Extrait du texte:
Diplômé en théâtre, il vit de petits contrats en petits contrats. Mais, cette année, c’est particulièrement difficile. Pour survivre, il s’est résolu à aller se chercher un travail « alimentaire ».

Il cumule plusieurs expériences dans le service à la clientèle, notamment en restauration, en librairie et comme réceptionniste. C’est le genre de postes auxquels il a appliqué.

Éviter la confrontation

Mais, malgré des centaines de CV envoyés depuis le début de l’année, il est toujours sans emploi.

« Ce sont des jobs qui ne demandent même pas de diplôme. Par le passé, je n’avais jamais eu de difficulté à me trouver des jobs alimentaires », souligne-t-il.

Mais, depuis peu, il révèle son identité de genre sur son CV, mentionnant : « Lionel est une personne trans masculine qui privilégie l’utilisation du genre masculin ou des accords masculins. »

« J’ai encore l’air d’une madame. C’est pour ça que je dois l’écrire dans mon CV, parce que ça ne me tente pas d’avoir une confrontation avec l’employeur durant l’entrevue », explique-t-il.

Incapable de prouver qu’il est victime de discrimination, Lionel est bloqué dans un état de doute perpétuel.

Jamais retenu

« Pour tous les CV sur lesquels j’ai indiqué mes pronoms, je n’ai jamais été retenu, ce n’est jamais arrivé, et on parle de plus de 100 CV envoyés », affirme Jonathan (nom fictif), une personne non binaire, dont nous protégeons l’identité par crainte de répercussions sur sa carrière.

Le seul employeur qui l’a rappelé, c’est l’organisme de défense des droits des personnes trans où iel travaille présentement. C’est aussi le premier employeur à le rémunérer à sa juste valeur, estime Jonathan, qui a un doctorat en sciences sociales.

Le 17 mai est la Journée internationale contre l'homophobie et la transphobie.

Extrait des données:
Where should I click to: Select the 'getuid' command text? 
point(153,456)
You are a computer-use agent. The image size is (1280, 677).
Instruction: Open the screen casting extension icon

Objectif:
Dites si chacun des énoncés suivants concorde avec le texte sur la recherche d’emploi des personnes trans, en répondant par oui ou par non et en citant les mots du texte qui tranchent. 1. Lionel indique son identité de genre sur son CV depuis longtemps. 2. Lionel précise son identité de genre sur son CV pour éviter une confrontation avec l’employeur pendant l’entrevue. 3. Jonathan a été rappelé par plusieurs employeurs.

Réponse finale:
1. Non : « depuis peu, il révèle son identité de genre sur son CV ».
2. Oui : « ça ne me tente pas d’avoir une confrontation avec l’employeur durant l’entrevue ».
3. Non : « Le seul employeur qui l’a rappelé, c’est l’organisme de défense des droits des personnes trans ».